The largest gas-producing state is Texas (see production in Figure 6.25), and this is reflected in the network of pipelines that crisscross the state including the offshore Gulf of Mexico area, where a great deal of gas is produced. The second-largest gas-producing state is Louisiana, which overtook Wyoming for second place in 2010 due to large increases in its shale gas production from the Haynesville formation. Its production history is shown in Figure 6.26. The Federal Offshore Gulf of Mexico natural gas production, which has been steadily declining in recent years, is shown in Figure 6.27. The Federal Offshore Gulf of Mexico production has only been taken into account since 1997. Prior to that, the offshore Gulf of Mexico production was counted in state figures. That is why Texas and Louisiana show a decrease in production in 1997. The third-, fourth-, and fifth-largest gas-producing states are Wyoming, Oklahoma, and New Mexico, whose production volumes are shown in Figures 6.286.30, respectively.

f06-25-9780128010273
Figure 6.25 Monthly Texas natural gas marketed production. Source: EIA.
f06-26-9780128010273
Figure 6.26 Monthly Louisiana natural gas marketed production. Source: EIA.
f06-27-9780128010273
Figure 6.27 Monthly federal offshore Gulf of Mexico natural gas marketed production. Source: EIA.
f06-28-9780128010273
Figure 6.28 Monthly Wyoming natural gas marketed production. Source: EIA.
f06-29-9780128010273
Figure 6.29 Monthly Oklahoma natural gas marketed production. Source: EIA.
f06-30-9780128010273
Figure 6.30 Monthly New Mexico natural gas marketed production. Source: EIA.
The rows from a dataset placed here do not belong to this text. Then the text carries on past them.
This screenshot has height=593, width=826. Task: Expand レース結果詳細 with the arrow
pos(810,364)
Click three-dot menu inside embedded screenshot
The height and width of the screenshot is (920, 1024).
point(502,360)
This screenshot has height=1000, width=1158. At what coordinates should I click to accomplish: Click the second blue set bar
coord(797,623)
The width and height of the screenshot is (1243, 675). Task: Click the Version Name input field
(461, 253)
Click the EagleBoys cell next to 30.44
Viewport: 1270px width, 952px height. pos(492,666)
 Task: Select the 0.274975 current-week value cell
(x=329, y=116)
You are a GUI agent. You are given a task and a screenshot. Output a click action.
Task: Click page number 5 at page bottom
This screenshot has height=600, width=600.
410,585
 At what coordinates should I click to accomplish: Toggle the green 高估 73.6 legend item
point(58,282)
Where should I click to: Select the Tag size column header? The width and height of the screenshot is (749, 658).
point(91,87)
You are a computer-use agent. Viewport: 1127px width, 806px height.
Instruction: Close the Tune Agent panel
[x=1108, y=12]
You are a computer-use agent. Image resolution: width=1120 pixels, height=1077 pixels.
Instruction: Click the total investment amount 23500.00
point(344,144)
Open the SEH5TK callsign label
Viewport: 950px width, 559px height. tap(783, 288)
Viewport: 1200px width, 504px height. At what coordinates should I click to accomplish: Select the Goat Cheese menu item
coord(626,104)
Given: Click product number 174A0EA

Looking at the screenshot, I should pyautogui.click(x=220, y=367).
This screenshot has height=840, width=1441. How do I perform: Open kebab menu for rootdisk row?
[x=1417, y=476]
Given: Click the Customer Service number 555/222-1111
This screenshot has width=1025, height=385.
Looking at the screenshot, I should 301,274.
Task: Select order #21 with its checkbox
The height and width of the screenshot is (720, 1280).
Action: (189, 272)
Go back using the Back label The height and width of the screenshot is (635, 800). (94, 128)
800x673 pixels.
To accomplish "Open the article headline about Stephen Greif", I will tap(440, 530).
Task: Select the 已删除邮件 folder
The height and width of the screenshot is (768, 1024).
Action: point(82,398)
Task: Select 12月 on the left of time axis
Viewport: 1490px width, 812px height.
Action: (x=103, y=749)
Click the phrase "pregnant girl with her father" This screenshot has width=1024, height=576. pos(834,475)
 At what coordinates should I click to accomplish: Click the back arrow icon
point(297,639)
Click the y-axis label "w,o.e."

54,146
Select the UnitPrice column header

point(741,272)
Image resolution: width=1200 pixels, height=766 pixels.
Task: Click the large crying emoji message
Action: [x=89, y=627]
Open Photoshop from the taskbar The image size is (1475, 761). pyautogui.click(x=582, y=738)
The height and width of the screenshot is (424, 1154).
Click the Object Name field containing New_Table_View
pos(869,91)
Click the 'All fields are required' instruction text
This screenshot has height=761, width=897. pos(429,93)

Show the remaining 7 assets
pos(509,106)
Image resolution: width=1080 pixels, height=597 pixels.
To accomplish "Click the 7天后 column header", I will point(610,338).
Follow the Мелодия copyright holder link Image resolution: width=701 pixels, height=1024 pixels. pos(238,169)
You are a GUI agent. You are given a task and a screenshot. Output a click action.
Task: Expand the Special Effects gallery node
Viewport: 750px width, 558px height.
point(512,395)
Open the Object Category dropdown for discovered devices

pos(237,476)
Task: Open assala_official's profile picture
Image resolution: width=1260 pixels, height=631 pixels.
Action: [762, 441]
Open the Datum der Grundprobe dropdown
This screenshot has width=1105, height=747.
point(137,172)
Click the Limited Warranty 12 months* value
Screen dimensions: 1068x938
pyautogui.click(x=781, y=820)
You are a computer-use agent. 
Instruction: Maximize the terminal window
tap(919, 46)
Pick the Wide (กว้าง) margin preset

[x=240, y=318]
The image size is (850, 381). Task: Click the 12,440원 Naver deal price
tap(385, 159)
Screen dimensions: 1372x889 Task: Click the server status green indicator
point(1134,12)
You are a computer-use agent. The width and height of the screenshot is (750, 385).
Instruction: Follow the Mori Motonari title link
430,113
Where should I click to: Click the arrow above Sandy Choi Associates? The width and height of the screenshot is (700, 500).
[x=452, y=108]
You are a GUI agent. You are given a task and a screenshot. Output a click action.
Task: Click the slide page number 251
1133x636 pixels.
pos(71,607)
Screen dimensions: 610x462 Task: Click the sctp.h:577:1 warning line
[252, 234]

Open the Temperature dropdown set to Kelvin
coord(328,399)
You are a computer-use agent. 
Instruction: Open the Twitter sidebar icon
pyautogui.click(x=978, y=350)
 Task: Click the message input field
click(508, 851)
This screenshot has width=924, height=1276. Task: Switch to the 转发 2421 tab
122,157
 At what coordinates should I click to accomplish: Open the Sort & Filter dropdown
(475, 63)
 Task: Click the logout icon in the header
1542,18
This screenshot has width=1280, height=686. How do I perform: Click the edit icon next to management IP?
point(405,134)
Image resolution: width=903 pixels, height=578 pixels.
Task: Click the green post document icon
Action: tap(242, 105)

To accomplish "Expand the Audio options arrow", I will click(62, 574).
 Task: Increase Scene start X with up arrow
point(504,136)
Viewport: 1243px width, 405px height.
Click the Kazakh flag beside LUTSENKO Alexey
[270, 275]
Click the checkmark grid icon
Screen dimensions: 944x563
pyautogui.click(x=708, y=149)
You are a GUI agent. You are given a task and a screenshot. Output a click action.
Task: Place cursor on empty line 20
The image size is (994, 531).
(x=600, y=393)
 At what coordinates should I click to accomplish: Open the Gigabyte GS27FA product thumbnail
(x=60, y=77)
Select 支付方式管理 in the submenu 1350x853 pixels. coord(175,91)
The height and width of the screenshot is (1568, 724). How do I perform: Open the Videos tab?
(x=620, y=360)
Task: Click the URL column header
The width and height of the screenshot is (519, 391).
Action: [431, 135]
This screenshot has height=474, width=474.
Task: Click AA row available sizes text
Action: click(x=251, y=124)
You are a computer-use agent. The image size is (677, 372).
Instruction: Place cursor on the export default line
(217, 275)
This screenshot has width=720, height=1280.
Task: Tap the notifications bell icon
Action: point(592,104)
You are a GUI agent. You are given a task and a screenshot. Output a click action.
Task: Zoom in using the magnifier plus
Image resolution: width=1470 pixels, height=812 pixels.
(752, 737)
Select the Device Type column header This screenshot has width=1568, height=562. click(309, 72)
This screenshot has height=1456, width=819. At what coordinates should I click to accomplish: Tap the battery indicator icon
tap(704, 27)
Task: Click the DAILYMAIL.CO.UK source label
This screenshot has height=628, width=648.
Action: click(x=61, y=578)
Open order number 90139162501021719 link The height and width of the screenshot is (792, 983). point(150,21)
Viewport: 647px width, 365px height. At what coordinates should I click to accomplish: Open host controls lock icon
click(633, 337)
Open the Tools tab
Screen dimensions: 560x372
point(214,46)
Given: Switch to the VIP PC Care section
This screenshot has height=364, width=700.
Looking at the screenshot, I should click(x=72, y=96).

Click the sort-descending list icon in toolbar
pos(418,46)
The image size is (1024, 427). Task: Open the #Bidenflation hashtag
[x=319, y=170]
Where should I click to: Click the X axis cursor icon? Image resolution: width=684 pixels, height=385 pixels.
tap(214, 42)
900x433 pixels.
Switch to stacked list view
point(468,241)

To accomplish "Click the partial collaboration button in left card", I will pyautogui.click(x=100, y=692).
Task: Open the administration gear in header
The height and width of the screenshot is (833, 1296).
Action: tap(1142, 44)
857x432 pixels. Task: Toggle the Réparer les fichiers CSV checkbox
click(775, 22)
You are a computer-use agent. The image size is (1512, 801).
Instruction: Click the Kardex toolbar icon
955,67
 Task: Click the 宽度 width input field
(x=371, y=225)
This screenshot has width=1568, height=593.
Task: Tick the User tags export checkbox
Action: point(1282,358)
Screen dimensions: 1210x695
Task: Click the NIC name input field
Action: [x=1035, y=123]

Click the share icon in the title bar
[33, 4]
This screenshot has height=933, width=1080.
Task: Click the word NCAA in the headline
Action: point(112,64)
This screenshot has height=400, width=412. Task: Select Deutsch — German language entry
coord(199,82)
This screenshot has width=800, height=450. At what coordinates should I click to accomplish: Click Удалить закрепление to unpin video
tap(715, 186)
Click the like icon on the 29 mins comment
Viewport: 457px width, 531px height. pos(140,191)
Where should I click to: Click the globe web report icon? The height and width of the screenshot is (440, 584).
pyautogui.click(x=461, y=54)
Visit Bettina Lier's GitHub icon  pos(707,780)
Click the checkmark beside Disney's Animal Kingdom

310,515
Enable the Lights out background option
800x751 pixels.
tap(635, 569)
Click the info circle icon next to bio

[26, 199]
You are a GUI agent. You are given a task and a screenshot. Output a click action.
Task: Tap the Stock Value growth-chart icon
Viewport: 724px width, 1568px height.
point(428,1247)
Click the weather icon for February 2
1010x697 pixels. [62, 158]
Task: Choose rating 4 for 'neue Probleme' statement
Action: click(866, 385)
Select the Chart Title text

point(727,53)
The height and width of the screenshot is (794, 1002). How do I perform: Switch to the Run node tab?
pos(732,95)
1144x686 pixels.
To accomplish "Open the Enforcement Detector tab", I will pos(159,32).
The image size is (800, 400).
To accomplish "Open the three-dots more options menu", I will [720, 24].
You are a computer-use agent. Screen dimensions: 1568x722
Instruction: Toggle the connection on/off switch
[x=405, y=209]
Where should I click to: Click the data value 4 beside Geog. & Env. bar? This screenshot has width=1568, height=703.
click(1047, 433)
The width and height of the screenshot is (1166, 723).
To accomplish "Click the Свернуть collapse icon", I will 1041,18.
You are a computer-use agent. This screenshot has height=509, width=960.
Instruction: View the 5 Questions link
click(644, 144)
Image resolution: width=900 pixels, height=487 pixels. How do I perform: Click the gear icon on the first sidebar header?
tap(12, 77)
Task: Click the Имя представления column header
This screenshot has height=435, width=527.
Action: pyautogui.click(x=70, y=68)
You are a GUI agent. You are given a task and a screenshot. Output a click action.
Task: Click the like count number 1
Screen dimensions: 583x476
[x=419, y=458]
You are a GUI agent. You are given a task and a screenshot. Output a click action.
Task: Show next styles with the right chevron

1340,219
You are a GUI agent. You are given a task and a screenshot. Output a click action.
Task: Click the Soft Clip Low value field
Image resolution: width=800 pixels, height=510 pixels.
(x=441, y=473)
Fracture Stimulation Techniques

All of the unconventional gas now being produced in the United States has been made economic by the hydraulic fracturing process (commonly known as “fracking”), in which water, chemicals and proppant materials are pumped into the well to release the gas trapped in low permeability formations by creating fractures in the rock and allowing natural gas to flow from the rock into the well. This process is illustrated in Figure 6.31.

f06-31-9780128010273
Figure 6.31 The hydraulic fracturing process. Source: EIA and Al Granberg.

After the water-based fluid creates the fracture, the proppant is pumped down the well transported by a carrier fluid. The purpose of the proppant is to prop open the fracture so that it does not close up again, which allows the gas to flow out of the formation through the fracture. Most commonly the proppant is sand, which is sometimes coated with resin. The proppant can also be aluminum bauxite or special ceramics, which are mainly used when the weight of the overburden rock is very high and creates high stresses. When the overburden stress is too high, the regular sand particles get crushed in the fracture and the fracture closes up. Ceramic proppants are more expensive than sand, so they are only used when sand will not do the job. The carrier fluid used to transport the proppant down into the fracture is often borate-based cross-linked gel polymers. These polymers are used because they can carry a lot of proppant out into the formation. The more proppant placed in the fracture, the better it works. After a certain period of exposure to the higher temperatures in the formation, the chemical bonds in the cross-linked gel polymer break down and the polymer becomes more fluid, which allows it to flow back out of the formation, leaving the proppant behind. Cross-linked gel polymers are widely used as carrier fluids in hydro-fracturing operations.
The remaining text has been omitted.